Considering there are two HD 7970 GPUs on the HD 7990, the doubling of the major specs shouldn't be surprising though it is a little deceiving.  There are 8.6 billion transistors yes, but there are still 4.3 billion on each GPU.  Yes there are 4096 stream processors but only 2048 on each GPU requiring software GPU scaling to increase performance.  The same goes with texture fill rate, compute performance, memory bandwidth, etc.  The same could be said for all dual-GPU graphics cards though.

Maybe more interesting is that AMD is claiming the HD 7990 improves on the noise levels of the Radeon line, coming in below the GeForce GTX TITAN, a card released earlier in the year that we were incredibly impressed with.  The problem is these results do not match our own testing – the Radeon HD 7990 proved to be louder than the TITAN and GTX 690 in our own results.  More on that later though.

This should get PC gamers excited, especially considering I just recently was able to purchase a 50-in 4K television for $1299!

The Radeon HD 7990 will also be a part of the currently running Never Settle Reloaded bundle, but with the biggest collection of games we have ever seen!  You get eight full PC titles when you buy one of these cards – Bioshock Infinite, Far Cry 3, Far Cry 3 Blood Dragon, Crysis 3, Tomb Raider, Hitman: Absolution, Sleeping Dogs and Deus Ex: Human Revolution.  That is a hell of a great collection of titles and even if you own a couple of them already, this bundle is worth a few hundred dollars at least.  It puts the copy of Metro: Last Light that you get with the GeForce GTX 690 / TITAN to shame…

The Radeon HD 7990 6GB Graphics Card

Here it is, the AMD Radeon HD 7990 in all of its glory. 

Continuing with the black and red color scheme, the HD 7990 is a good looking card though I do think it lacks the polish and class that both the GeForce GTX 690 and GTX TITAN exude.  The HD 7990 uses a very large heatsink that runs basically the entire length of the board with three fans that apply direct air over the fins, rather that using a system that attempts to move the air from one side of the card to the rear exhaust.  This is one of the reasons AMD was able to lower the noise levels of the card, well below what the HD 7970 reference design offered.

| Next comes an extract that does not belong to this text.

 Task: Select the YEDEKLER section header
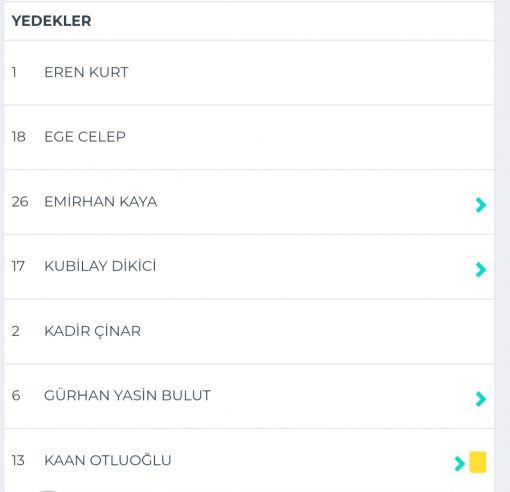51,21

The display connections on the HD 7990 permit for five simultaneous displays, four mini DisplayPort and one dual-link DVI.  If you want to connect six monitors to it though you are going to have to hunt down one of those mythical MST DisplayPort hubs…good luck with that.   Five outputs though allows for an Eyefinity display and two more auxiliaries that should be enough for just about everyone.

Looking at the back of the card we see a plate that protects the rear PCB (a good thing) and the two GPUS spaced out on the PCB. 

The HD 7990 does support CrossFire configurations so you can added another HD 7990 and in theory a single GPU HD 7970 card for triple CrossFire X scaling.

Two 8-pin ATX power connectors fuel the HD 7990 but are also set out just a bit from being flush with the card design.  While that definitely keeps the card from looking as sleek as it could, it does make for a much easier installation and removal of the PCIe connectors.  Function over form in this case.

If you are interested in board length, the HD 7990 is definitely the longest of the competitors here today.  In the photo above you can compare it to the GTX 690 (middle) and the GTX TITAN (top). 

Finally, for those Peeping-Toms out there, here is the HD 7990 stripped of all its covering, revealing the pair of Tahiti GPUs and the PCI Express 3.0 PLX bridge chip.  That chip allows for as much as 96 GB/s of inter-GPU bandwidth so there won't be any issues with communication speeds and in fact it COULD improve things compared to pair of HD 7970s in some cases.